_Required action_
From top to bottom, write out the listing exactly and skip every picture.

********************

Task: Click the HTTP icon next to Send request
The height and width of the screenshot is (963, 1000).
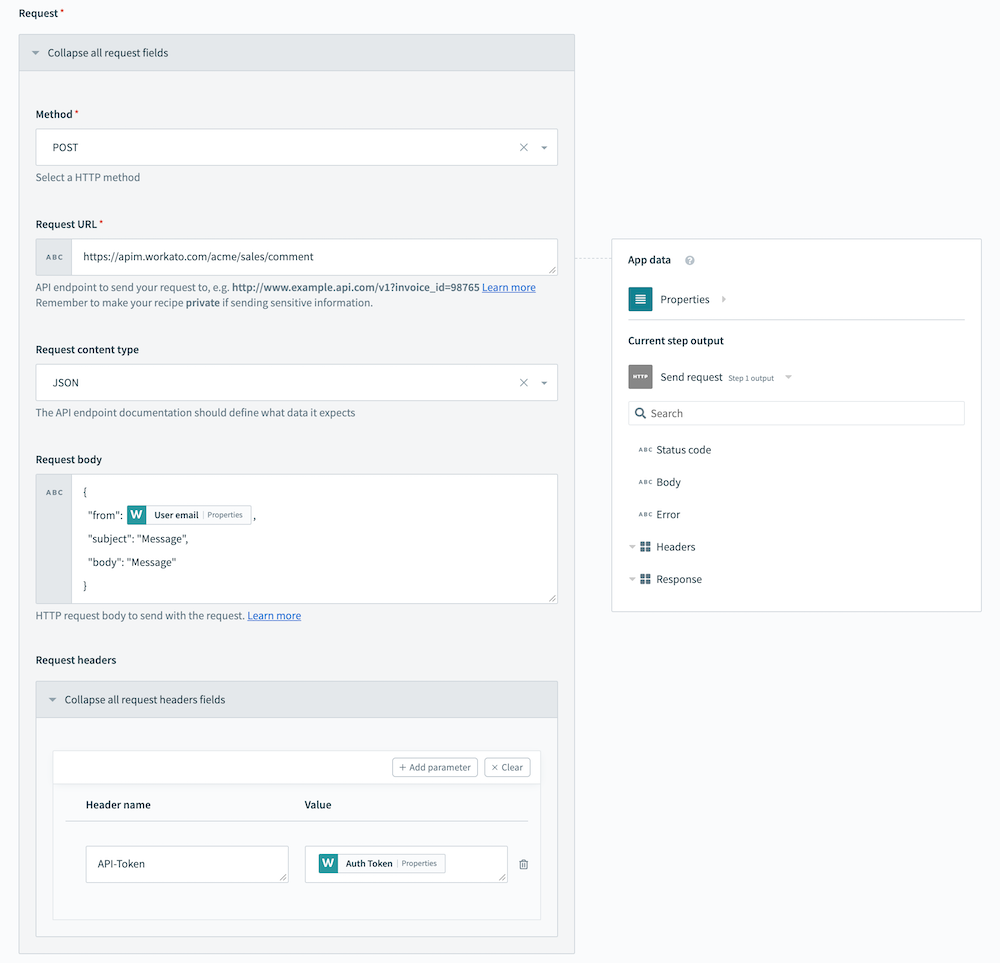Action: 640,377
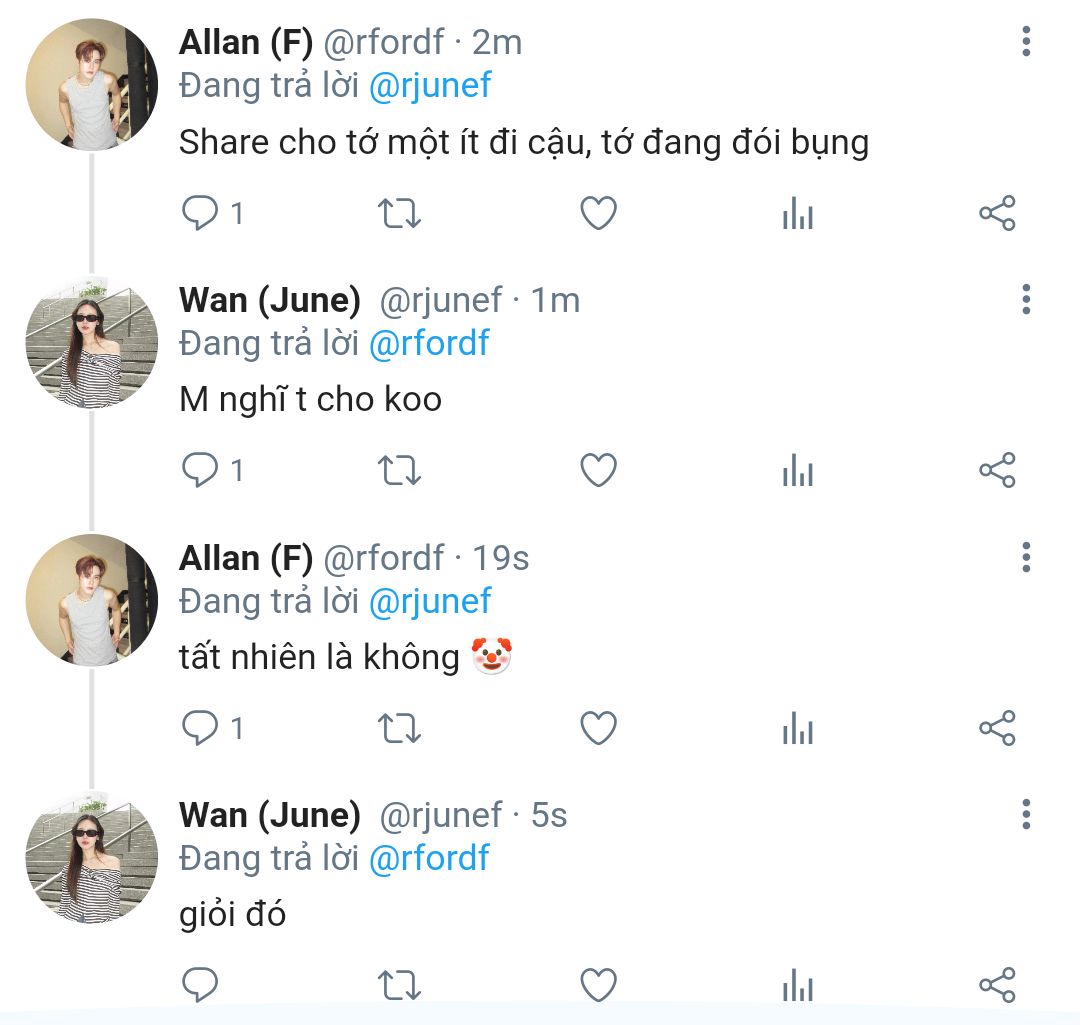Share Wan's "giỏi đó" tweet

click(x=996, y=985)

********************

_Solution_
Task: Click the HTTP icon next to Send request
The height and width of the screenshot is (963, 1000).
Action: 640,377
Share Wan's "giỏi đó" tweet

click(x=996, y=985)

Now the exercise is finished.